YOUR OBJECTIVE ▸ No pictures go in the copy. Restate, word for word, each line from the one containing "Select the Source node on canvas" through the last line below.

===

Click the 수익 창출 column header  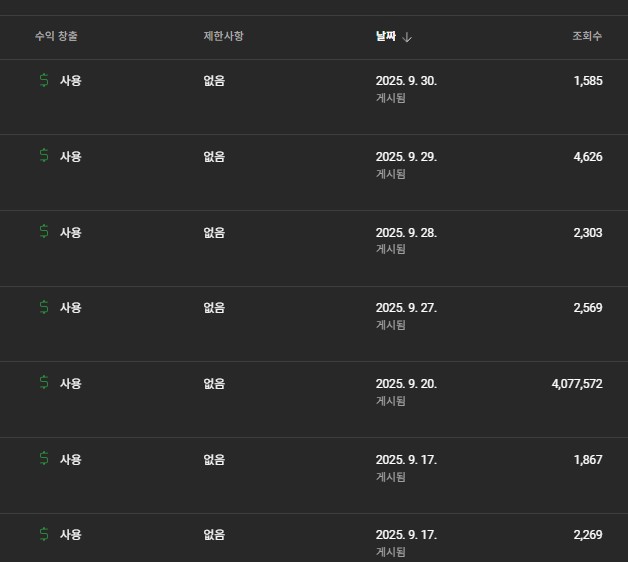[56, 36]
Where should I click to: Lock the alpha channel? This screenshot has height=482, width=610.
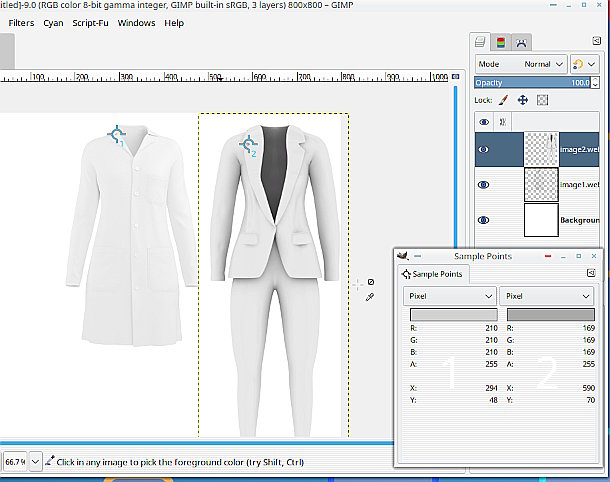pyautogui.click(x=542, y=100)

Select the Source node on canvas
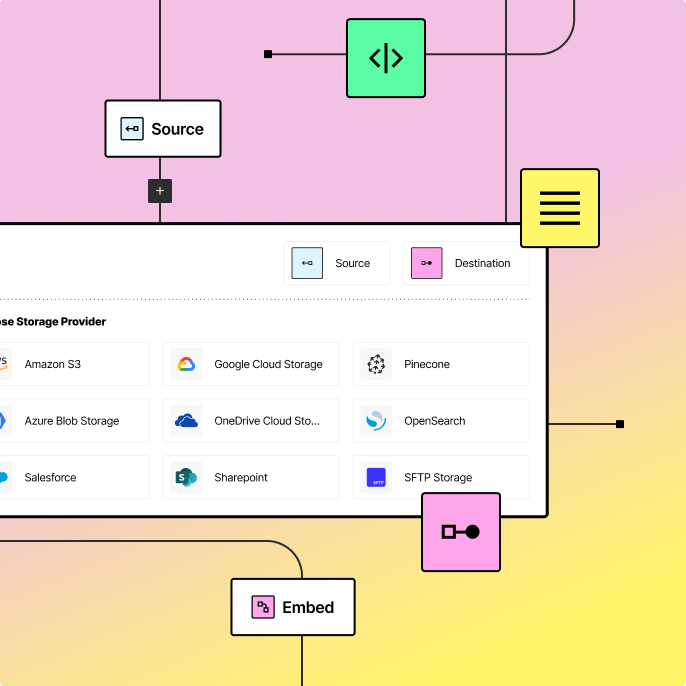[x=163, y=129]
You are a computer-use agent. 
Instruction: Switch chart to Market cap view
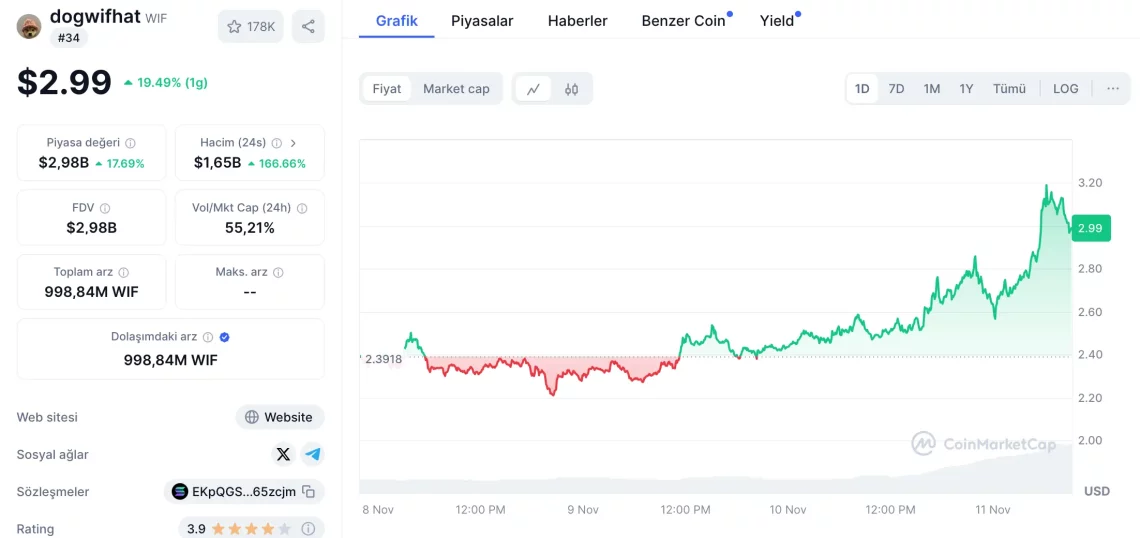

===

ANSWER ▸
Select the Source node on canvas
[x=163, y=129]
You are a computer-use agent. 
Instruction: Switch chart to Market cap view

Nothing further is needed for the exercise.